A− A+

Fokus Jepara – Jakarta, 20 Mei 2026 – Indeks Harga Saham Gabungan (IHSG) kembali mengalami penurunan signifikan di penutupan perdagangan hari ini, merosot sebesar 0,82% ke level 6.318,50. Penurunan ini terjadi setelah IHSG sempat menunjukkan pergerakan positif di awal sesi perdagangan, bahkan mencapai level tertinggi di 6.459,55.

Pada pembukaan perdagangan, IHSG bertengger di posisi 6.352,202. Namun, setelah mengalami fluktuasi, indeks saham ini akhirnya ditutup lebih rendah, kehilangan 52,179 poin. Volume perdagangan hari ini tercatat sebanyak 40,615 miliar lembar saham dengan nilai transaksi mencapai Rp21,921 triliun. Dari total saham yang diperdagangkan, sebanyak 483 saham mengalami penurunan, sementara 208 saham menguat, dan 126 saham stagnan.

Baca juga:

Dalam analisis sektor, sembilan dari sebelas sektor saham mengalami pelemahan. Sektor industri dasar mencatatkan penurunan terbesar, sebesar 4,67%. Diikuti oleh sektor transportasi yang turun 4,22% dan sektor energi yang merosot 2,65%. Hanya sektor keuangan dan infrastruktur yang mencatatkan kenaikan, masing-masing sebesar 1,21% dan 0,05%.

Di sisi lain, sejumlah saham di sektor pertambangan menunjukkan kinerja buruk. Saham PT Petrosea Tbk (PTRO) misalnya, mengalami penurunan sebesar 7,41% dan ditutup di harga Rp 4.000 per saham. Saham-saham lain yang juga tertekan antara lain PT Amman Mineral Internasional Tbk (AMMN) yang turun 6,31% dan PT Bumi Resources Tbk (BUMI) yang melemah 6,99%.

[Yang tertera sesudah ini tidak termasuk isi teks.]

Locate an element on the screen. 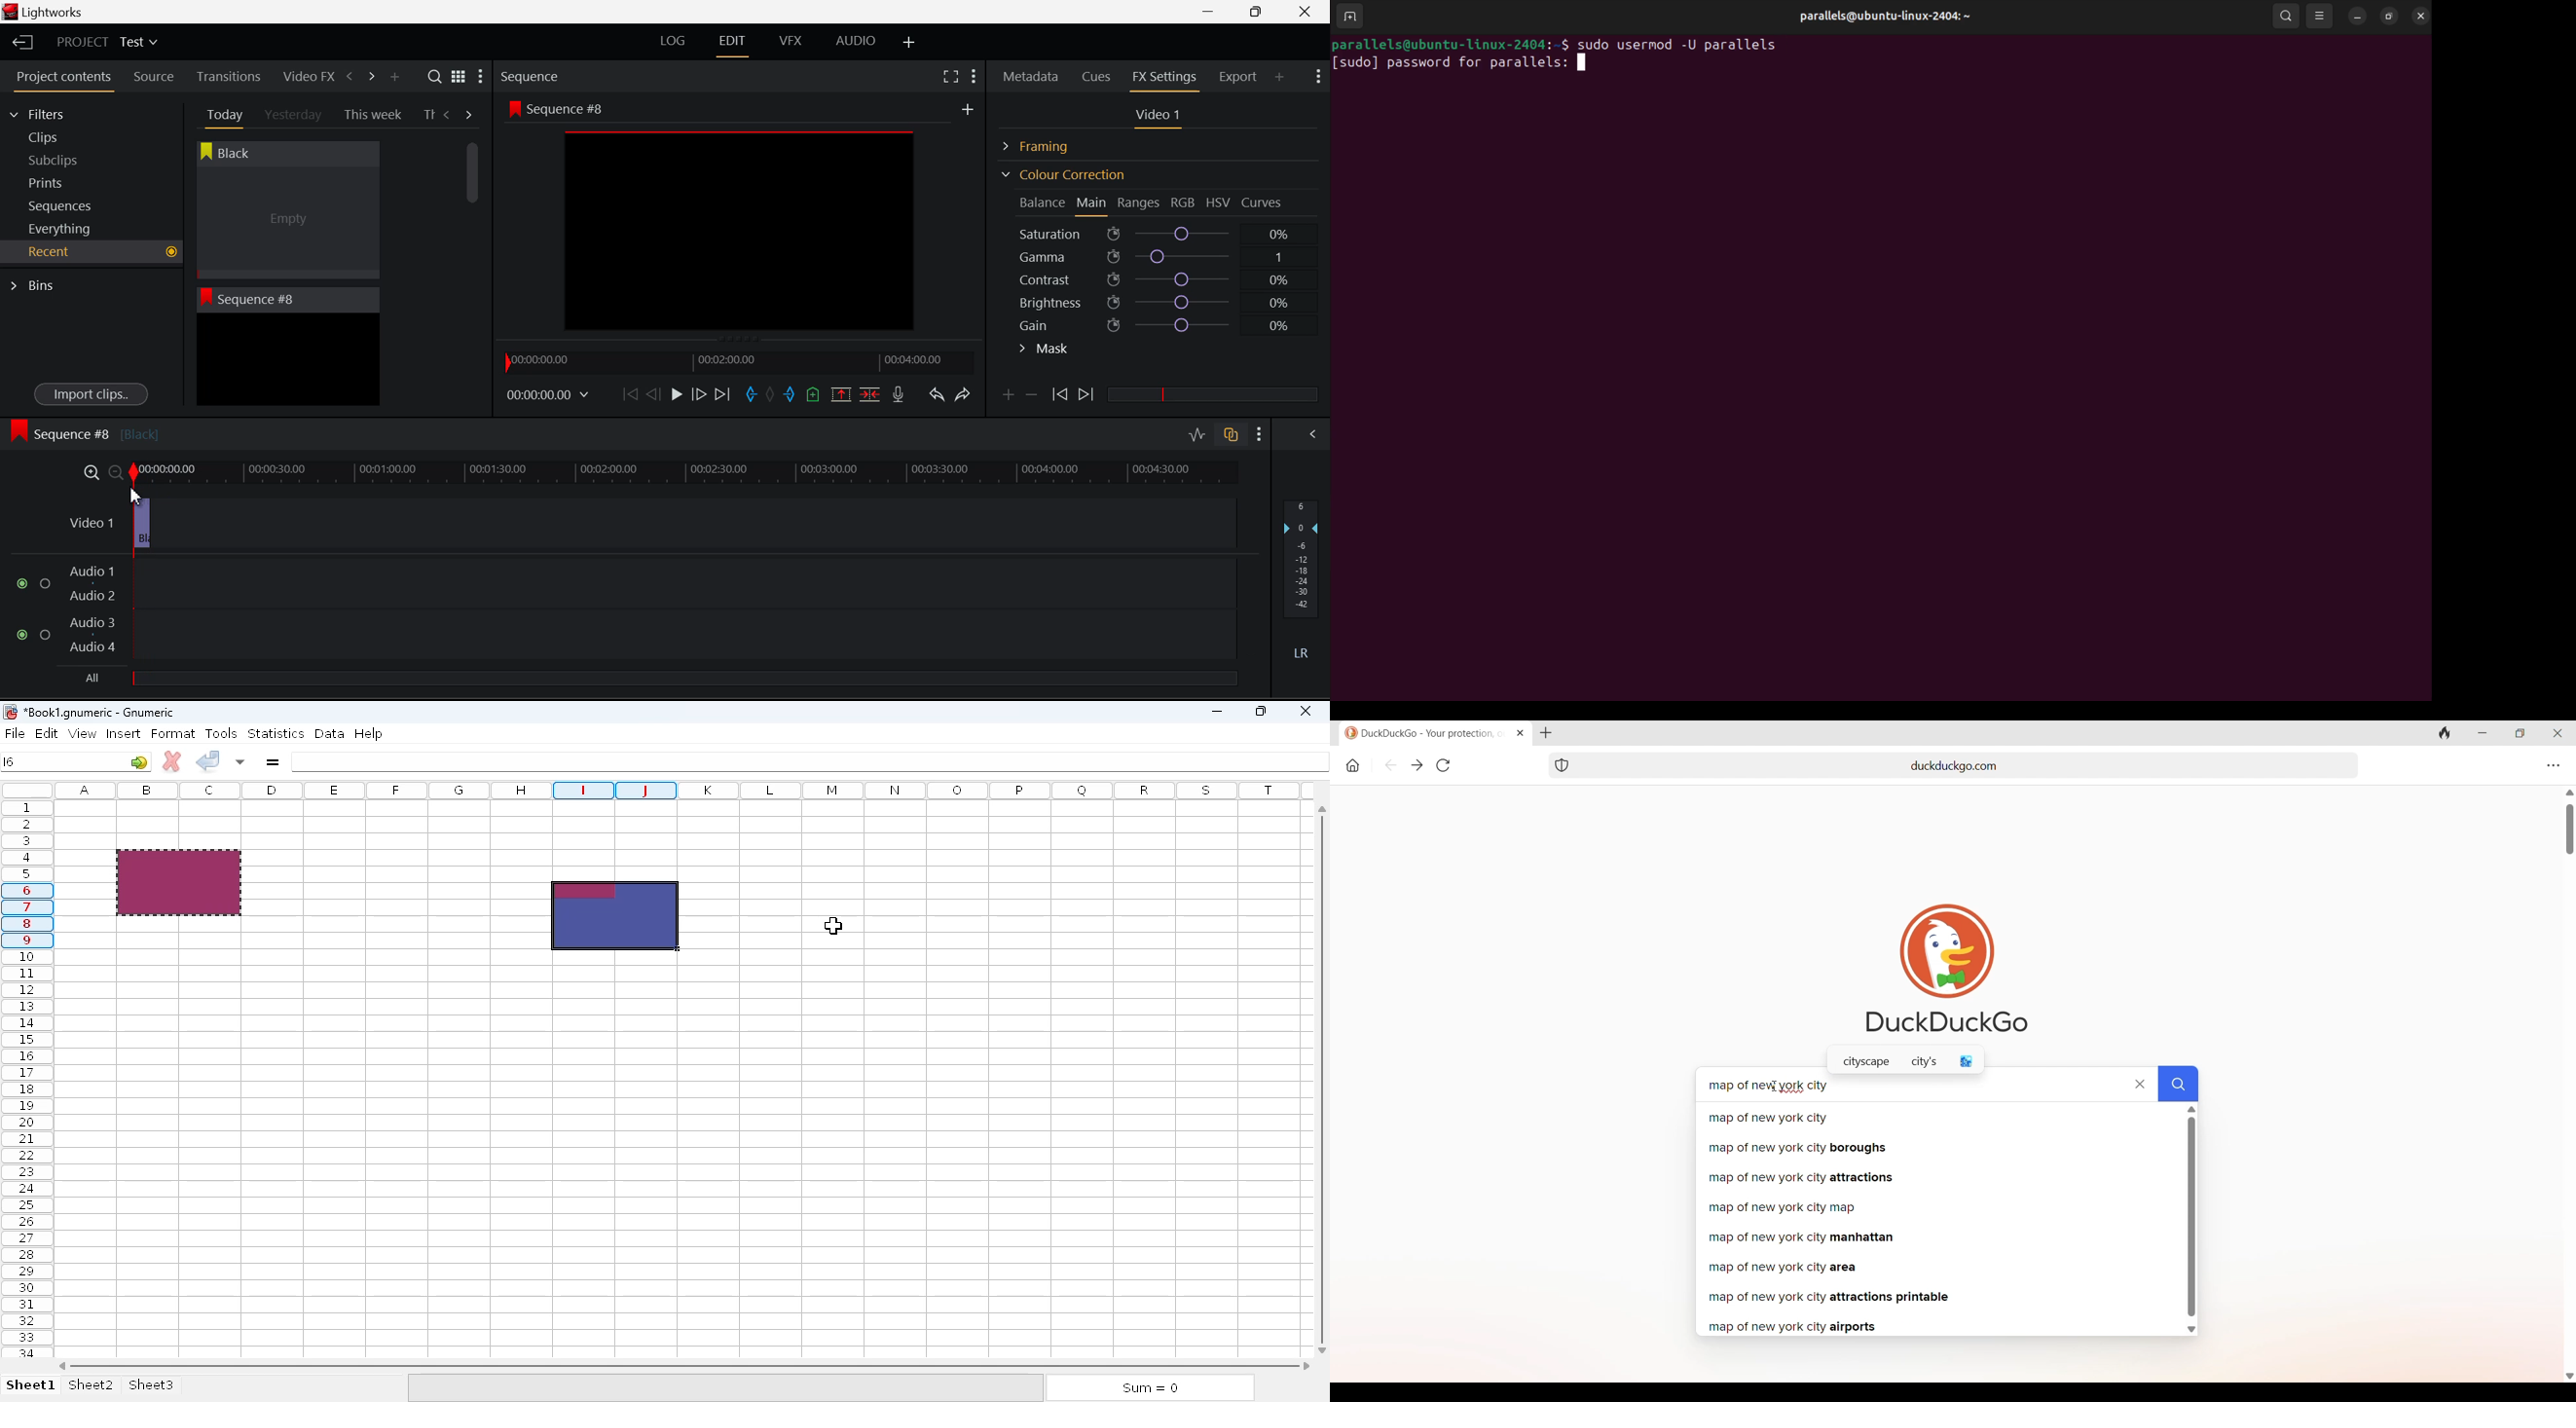 This screenshot has height=1428, width=2576. Recent Clip is located at coordinates (287, 362).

Situasi ini diperburuk dengan pidato Presiden Prabowo Subianto yang menyampaikan tentang tata kelola ekspor komoditas sumber daya alam (SDA). Dalam pidatonya, Prabowo mengumumkan penerbitan Peraturan Pemerintah (PP) yang mengharuskan semua ekspor SDA dikelola melalui Badan Usaha Milik Negara (BUMN). Kebijakan ini bertujuan untuk memperkuat tata kelola dalam sektor sumber daya alam dan berpotensi berdampak negatif terhadap saham-saham di sektor tersebut.

Baca juga:

Dari bursa regional Asia, pergerakan juga cenderung melemah dengan indeks Nikkei yang turun 746,18 poin atau 1,23% ke 59.804,41 dan indeks Hang Seng yang merosot 146,73 poin atau 0,57% ke 25.651,12. Indeks Shanghai juga kehilangan 7,36 poin atau 0,18% ke level 4.162,18 dan indeks Strait Times turun 27,43 poin atau 0,54% ke 5.049,91.

Secara keseluruhan, penurunan IHSG hari ini mencerminkan ketidakpastian di pasar saham Indonesia, terutama di sektor tambang yang terdampak oleh kebijakan baru pemerintah. Investor diharapkan dapat lebih berhati-hati dalam mengambil keputusan investasi di tengah fluktuasi yang terjadi.

Disclaimer: Artikel ini dibuat dengan bantuan AI Gemini/ChatGPT yang dimodifikasi oleh editor untuk kenyamanan pembaca.